Task requirements
Retype word for word the line containing "Click the help icon next to Send Text Message" and each line that follows it in the records below, through the last one, with no pictures.
────────────────────────────────────────
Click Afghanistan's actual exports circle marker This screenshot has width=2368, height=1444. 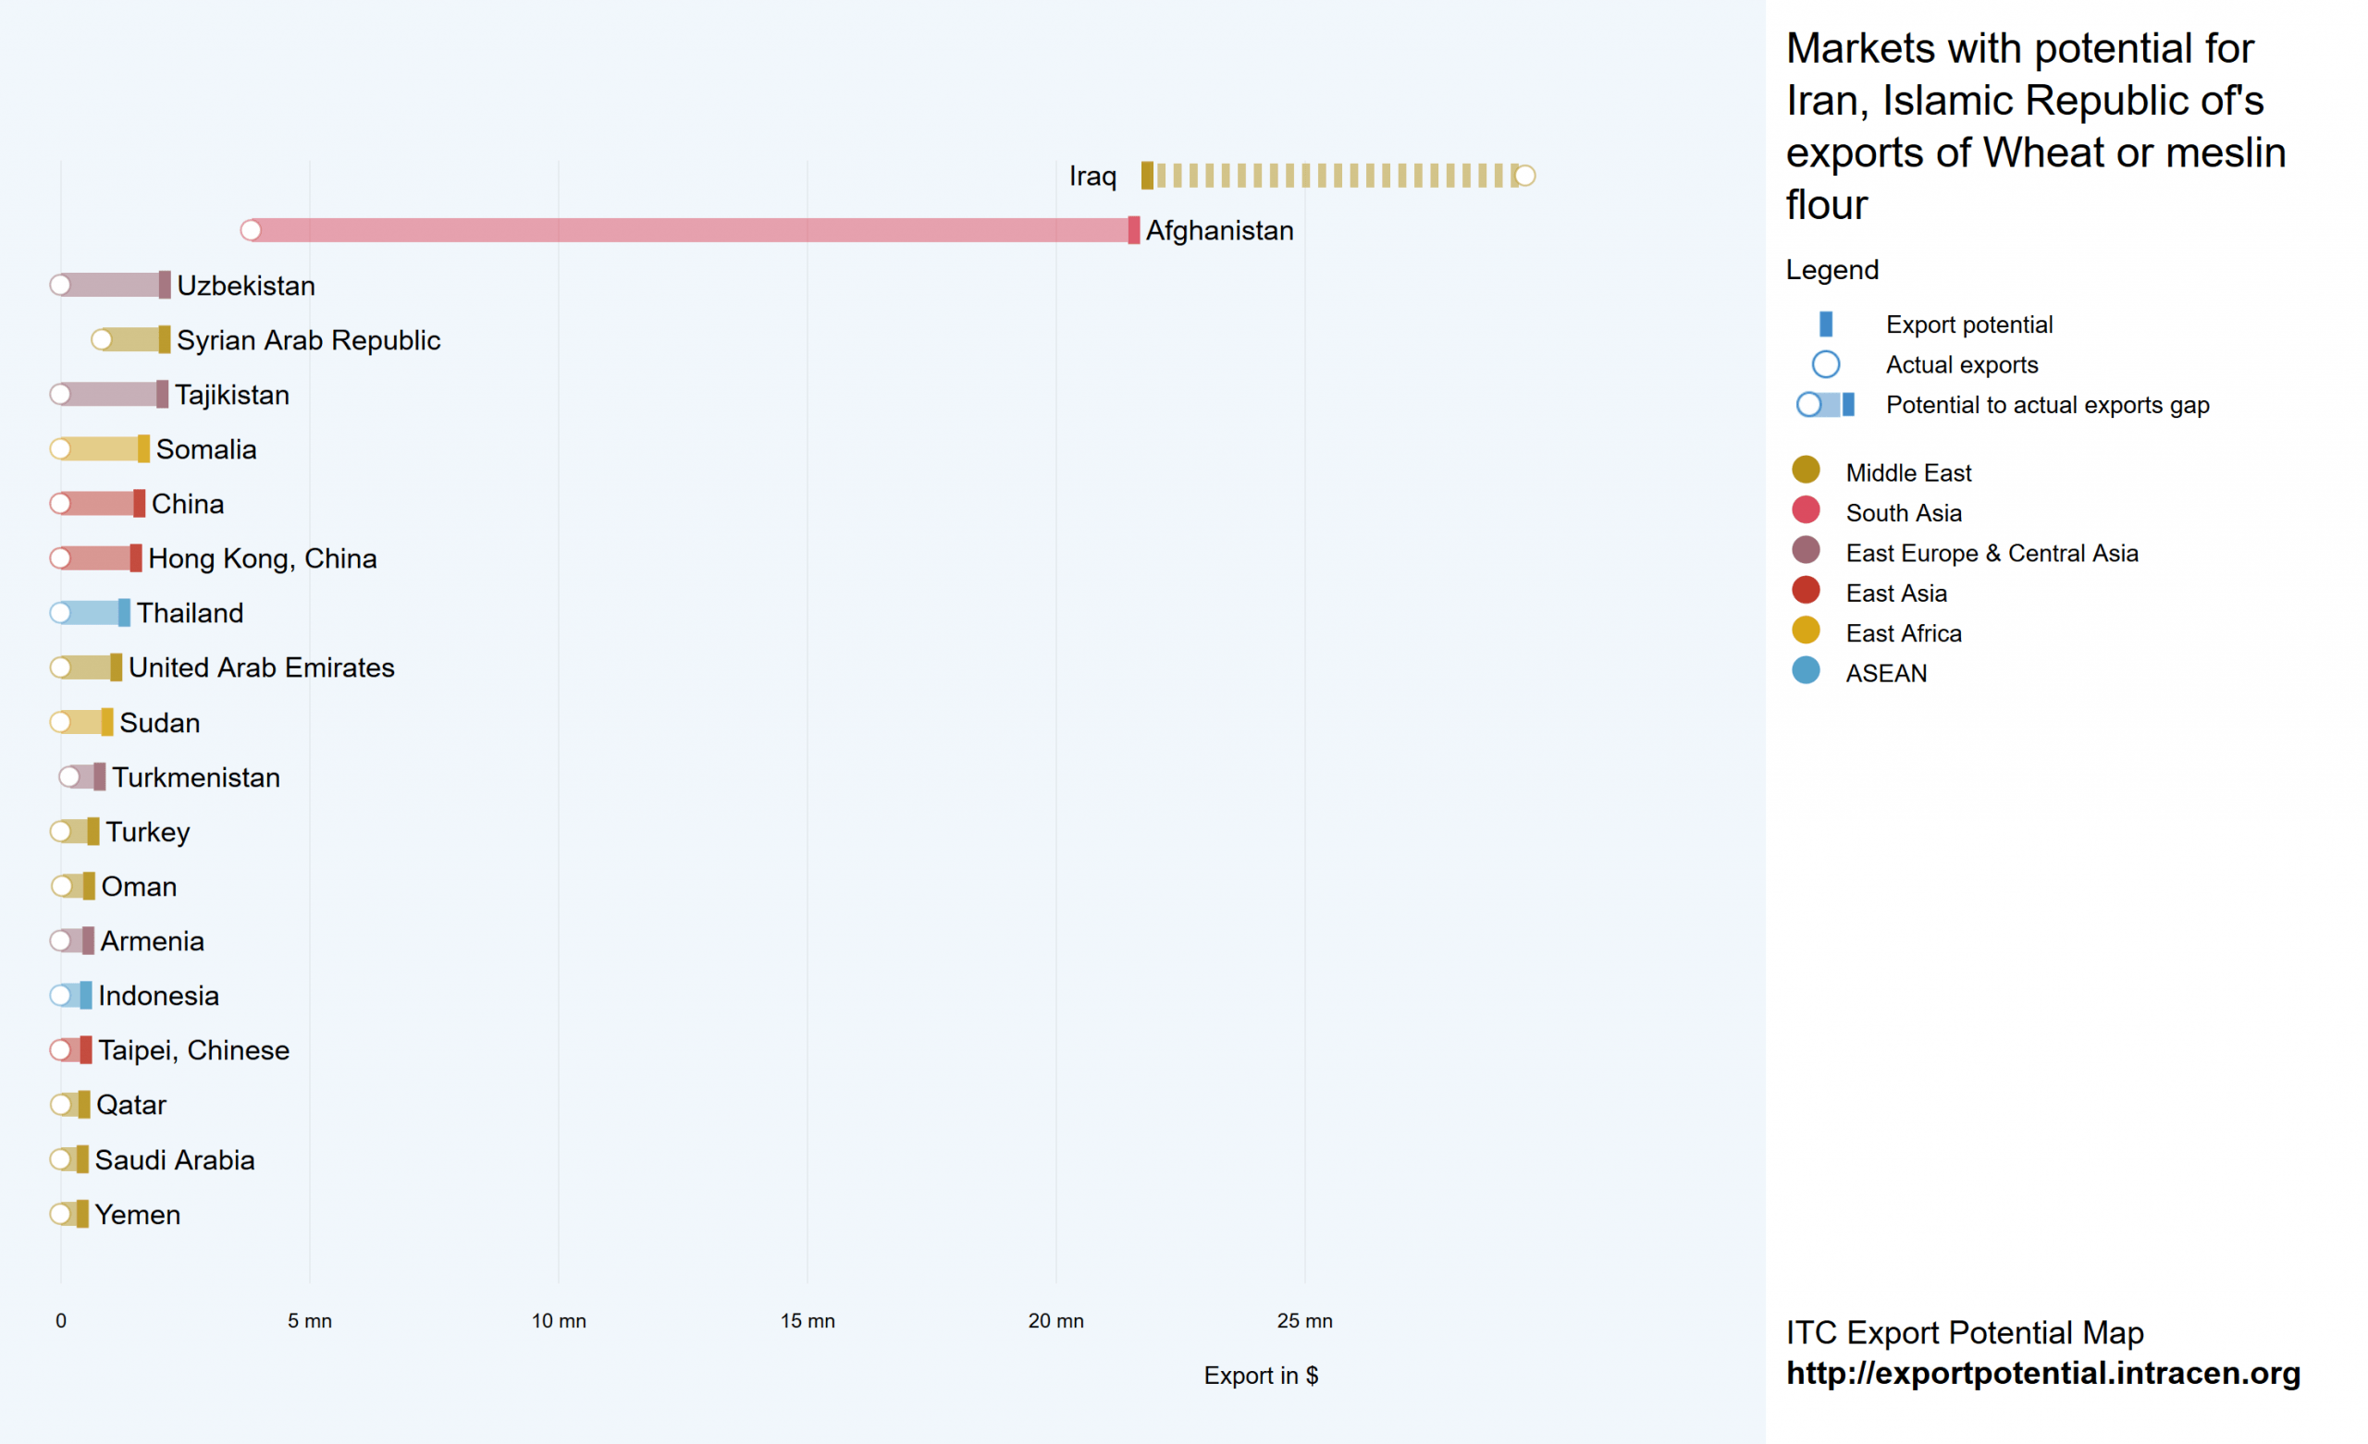(251, 231)
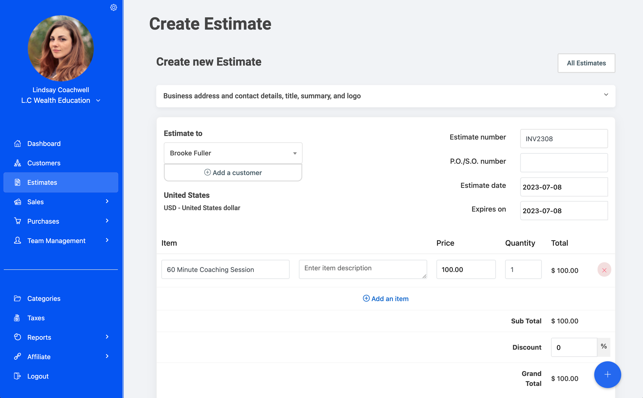Click the Categories folder icon
This screenshot has height=398, width=643.
(17, 299)
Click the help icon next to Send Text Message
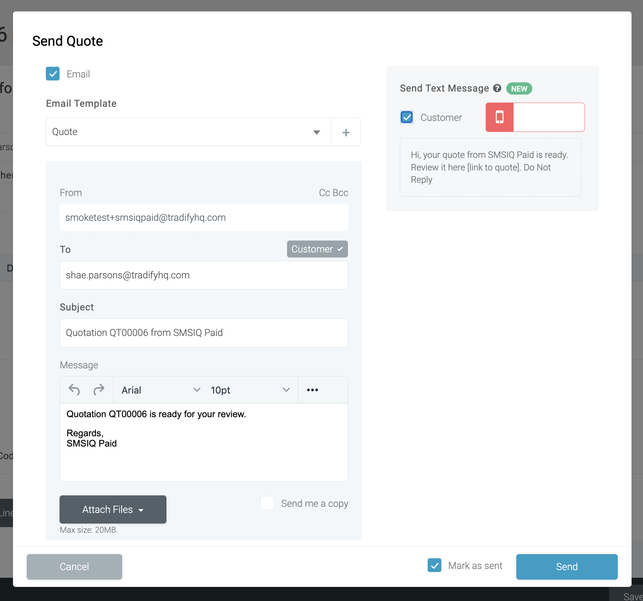The height and width of the screenshot is (601, 643). pyautogui.click(x=497, y=88)
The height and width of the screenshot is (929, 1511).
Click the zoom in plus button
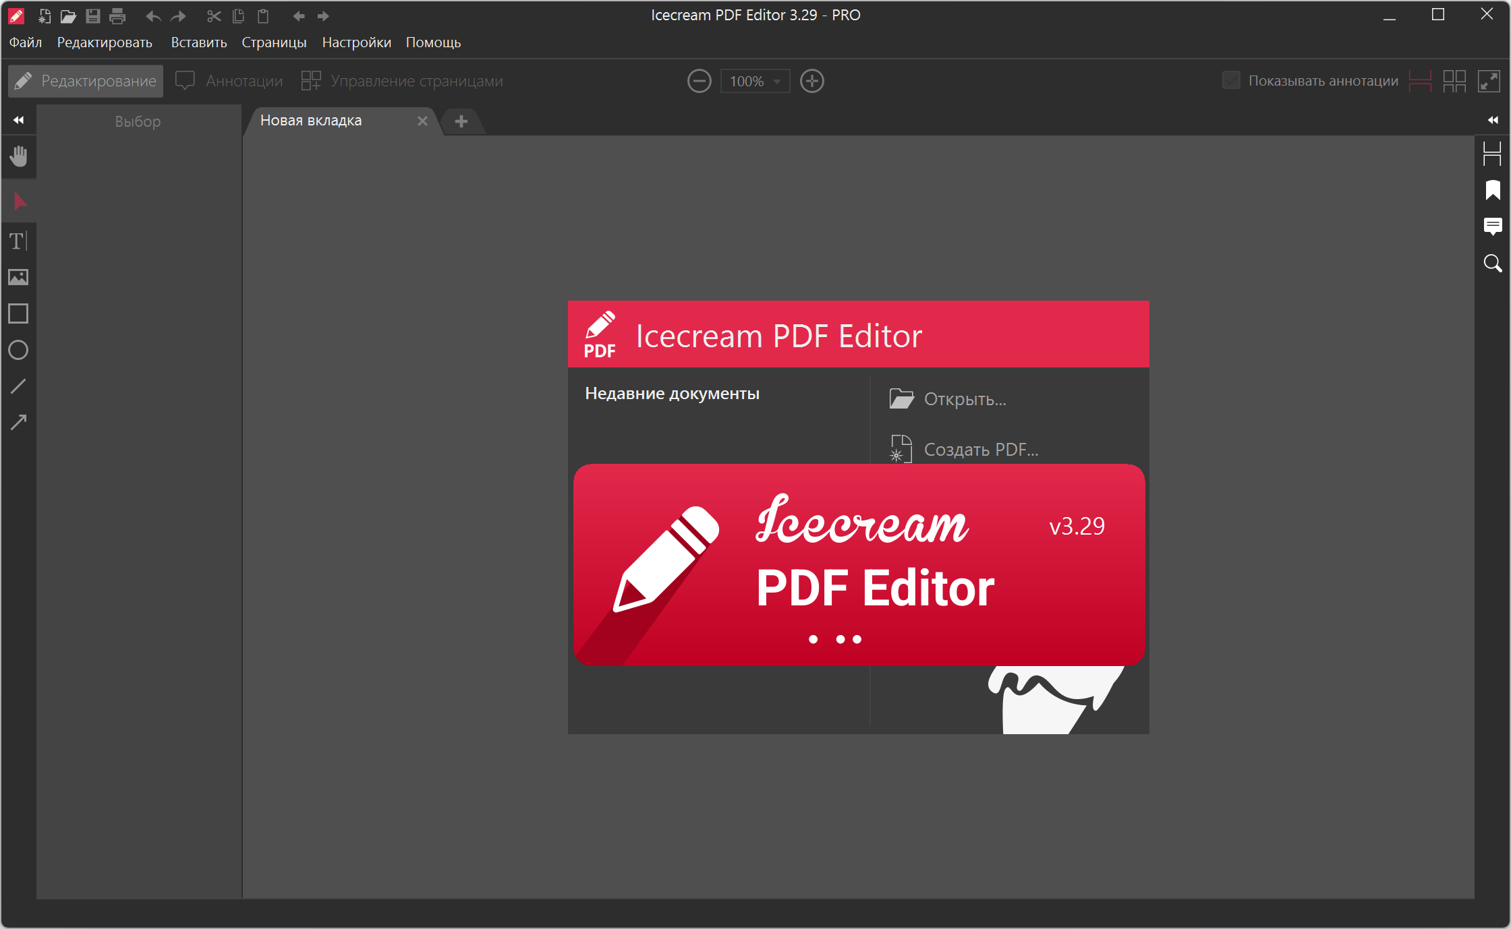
────────────────────────────────────────
Answer for this exercise
Click the help icon next to Send Text Message
The height and width of the screenshot is (601, 643). pyautogui.click(x=497, y=88)
The height and width of the screenshot is (929, 1511).
Click the zoom in plus button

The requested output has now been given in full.